In the era of digital transformation, organizations are facing a scale of change that is unprecedented in human history. The rate at which we are gaining data and metrics about our customers and the actions they take is increasing at an accelerating rate, thus demanding companies to always stay resilient and adaptive. The Internet of Things has the potential to introduce connectivity on new levels in the future world. While numerous agile start-ups are emerging, we are still at the phase where successful monetization is challenging. The rewards of a connected world will certainly be worth the wait, once organizations can gradually start to derive profitable value from the IoT.
As we discussed in the previous article, technology is evolving rapidly, and the internet has changed the way people communicate and handle routine tasks. The world is ultimately connected, and the answers to the most intricate questions can now be found on the internet. From cars that did only the job of transporting people from one point to another now pull off feats unheard of before. They can talk to us and other cars, make autonomous decisions and do more. We also have driverless cars that have almost bridged the gap between science and imagination.
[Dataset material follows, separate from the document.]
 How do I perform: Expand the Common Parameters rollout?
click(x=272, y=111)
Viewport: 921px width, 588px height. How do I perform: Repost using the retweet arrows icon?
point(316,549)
Connected vehicles attract tons of challenges and problems during and even post-development. While you may think that the problems mostly stem from external factors such as road safety, the reality is that the concerns are internal as well. For a connected car to do its job right, its devices such as sensors, imaging devices, embedded systems, circuits, cloud solutions and more should all be working intact and in tandem with each other.
With intelligent automation enabling businesses to catch opportunities and make fast moves to tap potential, a new future is being written for the automotive industry. Companies that have spent decades refining the art of vehicle production are currently also reinventing themselves. However, taking a realistic look at the connected car industry also reveals multiple challenges and roadblocks that will need to be addressed. Let’s have a look at some of them!
All regions have specific regulations which have to be taken into account. Mentioning Europe, all vehicles must be equipped with eCall, an emergency notification system. The U.S. and other countries are expected to follow suit. Foreseeing this and accepting the challenge can prepare manufacturers in advance, thus saving a lot of cost and time.
The data privacy issue is being profoundly discussed and debated. Customers’ data is being shared with the car manufacturer and the mobile service provider. Currently, there’s little clarity on whether the carrier can or cannot share the data with external third parties for profit. In most cases, the automotive data is not protected and can be shared with third parties. For instance, data on media content we use in our car could potentially be shared with e-commerce representatives, facilitating targeted advertising on our digital devices.
Connected cars need to be connected not just to the internet but to the satellite for navigation and location tracking purposes as well. This enables drivers, fleet owners, and other stakeholders to trace the location of the vehicle and establish other safety protocols.
How many apps are enough? Car manufacturers are anxious about compromising safety by offering too many apps, which may cause driver distraction and open the company to additional liability. On the other hand, they need to do what it takes to remain competitive in the market. However, some companies have already come up with possible solutions, trying to meet the customers’ requirements and combine the necessary tools in one app.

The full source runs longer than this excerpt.